Count the lines below that contain the word "screenshot", and state only that number.
◆ ◆ ◆ ◆
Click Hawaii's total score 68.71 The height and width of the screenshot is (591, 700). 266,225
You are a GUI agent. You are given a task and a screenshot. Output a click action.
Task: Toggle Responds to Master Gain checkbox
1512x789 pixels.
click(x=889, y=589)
◆ ◆ ◆ ◆
### Solution
2